Hello and welcome back to the weekly News Summary here at The Medic Portal. This week’s blog will cover the highlights in medical news articles from the 10th to the 17th of April.
A new method is being implemented to tackle the increasing number of GPs prescribing antibiotics. The new system allows GPs to see how many antibiotics other surgeries are prescribing in an effort to reduce the number of drugs prescribed. The tool is being introduced to help GPs tackle the increase in antibiotic resistance by reducing the number of antibiotics they prescribe to patients.
Comparing the number of antibiotics they prescribe to other GP surgeries will allow doctors to identify whether or not they are high prescribers and if so, aim to reduce the amount of antibiotics they give to patients.
This will hopefully encourage GPs to use other treatment strategies where possible to treat patients rather than resorting straight to antibiotics.
A recently published study of more than 500,000 people have found that 13 people who should have developed genetic conditions such as cystic fibrosis, did not. Unlike many genetic studies, this study tested healthy people and looked for mutation in single genes that are linked to childhood diseases such as cystic fibrosis.

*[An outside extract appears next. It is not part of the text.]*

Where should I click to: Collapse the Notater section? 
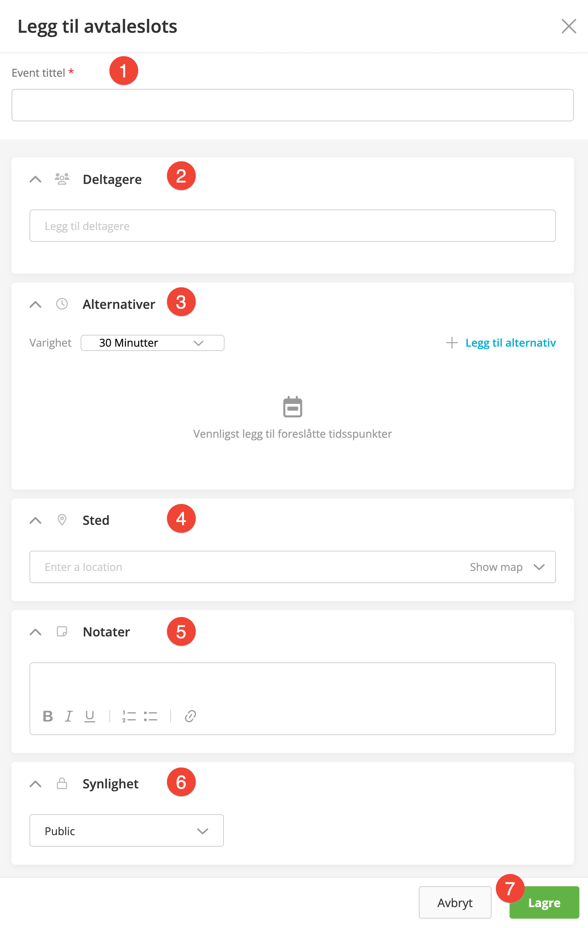click(x=35, y=632)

The researchers are unsure as to what makes these individuals resistant to disease mutations however, unfortunately they are not able to follow them up as the study protocol stated that all data would remain anonymous. The study was published in the peer-reviewed journal Nature Biotechnology and has highlighted a previously unknown area for future research.
This week US research has highlighted a risk in the long-term use of heartburn medications. A link has been found between the long-term use of heartburn drugs and kidney damage. The group of drugs concerned are proton pump inhibitors, which work by reducing the amount of stomach acid produced. These include drugs such as esomeprazole and lansoprazole.

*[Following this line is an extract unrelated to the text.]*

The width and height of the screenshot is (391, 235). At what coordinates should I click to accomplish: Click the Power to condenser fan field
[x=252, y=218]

Usually these drugs are prescribed by a GP. However, some are available over the counter. In the US it is thought that as many as 170,000 people are taking proton pump inhibitors.
Over a period of five years of taking the drug there was a 28% increased risk of developing chronic kidney disease and a 96% greater chance of suffering with kidney failure. The study published in the Journal of the American Society of Nephrology has highlighted the importance of reducing the prescribing of proton pump inhibitors and ensuring patients are not taking them for long periods of time.